The Hexed (Krewe of Hunters)

“Not always,” Devin murmured.

 

“She didn’t happen to mention any of her plans, did she?” Angela asked.

 

“Oh, she had lots of them,” the waitress told them. “She was heading out to Danvers to visit the Nurse homestead, and she was going to do all the museums and take a ghost tour. She said she might take a couple, even if they all told the same stories.”

 

Devin and Angela glanced at each other, thanked the waitress and left the coffee shop. Outside, they saw that Jane had just left a shop across the street and waved her over.

 

“Ghost tour,” Angela said.

 

Devin looked at her watch. “I’m sure that Brent’s opened the store by now. Let’s go ask him if he saw her. Of course, he might lie.”

 

“But he might not be a very good liar,” Jane said. “Let’s go.”

 

*

 

They were standing on a playground in the midst of two dozen two-, three-and four-year-olds at the Salem Prep Preschool when Rocky’s phone rang. Sam.

 

He excused himself, certain that Jack had indeed proved his point. They’d gone to the principal’s office and confirmed that on the night Carly Henderson had been killed, Jack had been running the school carnival.
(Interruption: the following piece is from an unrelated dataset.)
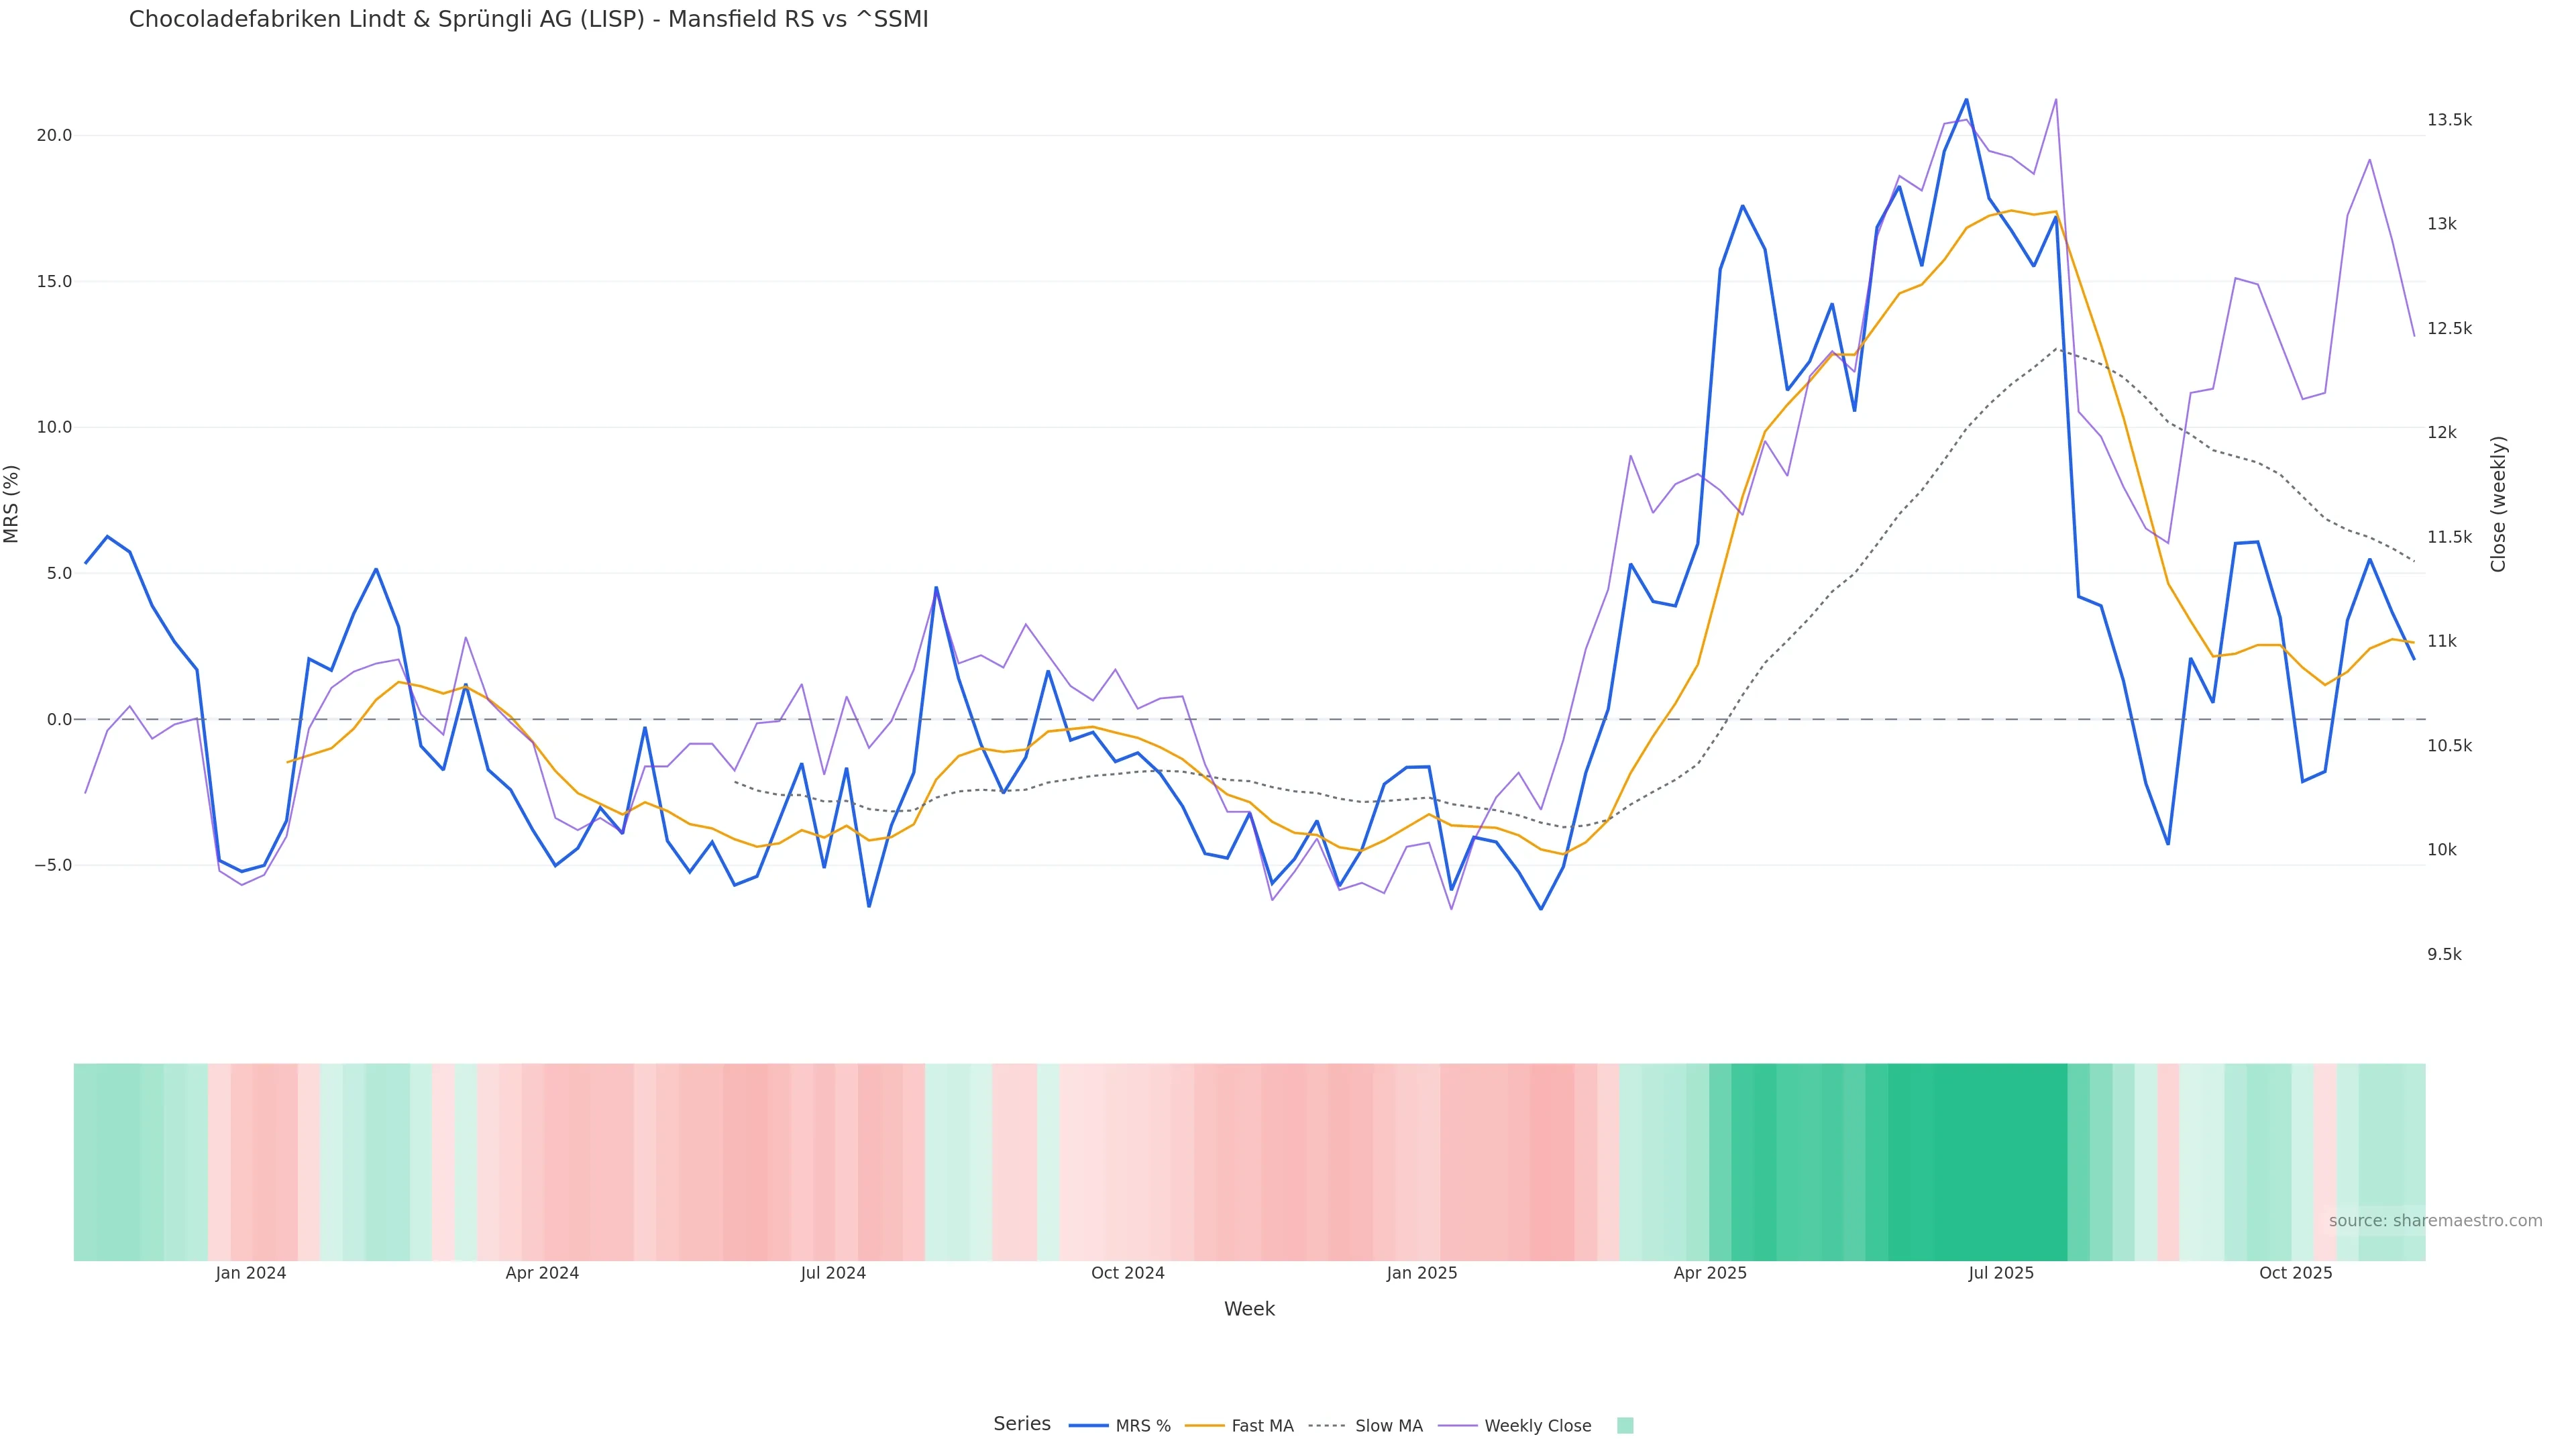Viewport: 2576px width, 1449px height.
Task: Click the 20.0 tick on MRS axis
Action: [54, 136]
He could account for his every movement from 5:00 p.m. until 2:00 a.m. Going by the M.E.’s time line, that meant that Jack Grail couldn’t possibly have killed Carly.

 

Rocky was relieved—and vindicated. Even though he knew he’d had to consider the possibility, it had still been all but impossible to believe that Jack could be their killer.

 

Sam was at the lab. “We have a report on the necklace found with the bones of the woman we presume to be Margaret Nottingham. It’s as much as eight hundred years old, and the experts found some crisscrossing marks on the underside that might be a signature of sorts. One of the lab techs is into all kinds of pagan stuff, and he says a medallion like this one wouldn’t have been considered evil by the maker. The pentagram goes back thousands of years, and it’s only relatively recently that it’s taken on its demonic reputation. Anyway, according to him, it was probably some kind of family heirloom that made its way to the New World when the colony was settled. It wouldn’t have been a common piece of jewelry, and no one during the time of the witch trials would have worn one. The association between paganism and Satan was strong among the Puritans, as you know, and the pentagram was considered a mark of the devil by then. Who knows? Maybe her killer held to the old beliefs and thought it was a way of protecting her in death, or perhaps he thought it was a way to show she was marked for the devil.”

 

“Eight hundred years old, huh?” Rocky said.

 

“Uh-huh. The composition of the silver matches that used by certain silversmiths in the Mediterranean during the sixteenth and seventeenth centuries. The medallion might have been acquired by a knight or one of his retinue during the last Crusade and brought back to England, then given to someone as a trinket—way before the whole witchcraft craze swept Europe. I suspect it would have been a family talisman of some kind.”

 

“Thanks, Sam.”

 

“My pleasure,” Sam told him. “Hey, what’s going on there? Sounds like Custer’s Last Stand.”

 

Rocky laughed. “Nope, just a preschool. I’ll explain later. Thank the lab guys for me.”

 

“Will do,” Sam said.

 

“Everything good?” Jack asked him when Rocky rejoined him.

 

“Fine,” Rocky said. “Ready to go?”

 

“I just said goodbye to Jackie, so let’s hit the road. Where are we heading?”

 

“Essex Street. We’re going to do a little silver shopping,” Rocky said.

 

*

 

Devin was surprised that Beth wasn’t behind the counter when they entered the shop. It had been strange enough to get to Brent’s store and find it closed and him not even answering his cell, but she’d figured he was just upset about being questioned and was hiding out to lick his metaphorical wounds. Beth’s shop had been a logical next stop, since she might have seen him or at least have an idea where he might be. So where was she?

 

Beth didn’t do readings herself. She’d told Devin once that understanding the tarot was hard work, and she preferred buying and selling, plus she had Gayle and Theo, who not only read the tarot but palms, as well, and could even interpret tea leaves.

 

Today Gayle was behind the counter, talking on the phone. She looked distressed, and lifted a finger to ask them to wait. A few moments later she hung up without having said a word and turned to them.

 

“Sorry, but I’m a little bit worried. Beth hasn’t come in. I can’t get hold of her, and it isn’t like her not to show up.”

 

Devin instantly felt a cold rivulet of fear snake up her spine. “I thought she was staying with you?”

 

“Yes, but she left ahead of me this morning,” Gayle said. “She said she was going to stop and grab coffee and a breakfast sandwich, and drop a few things off at the cleaners, but...she should have been here by now.”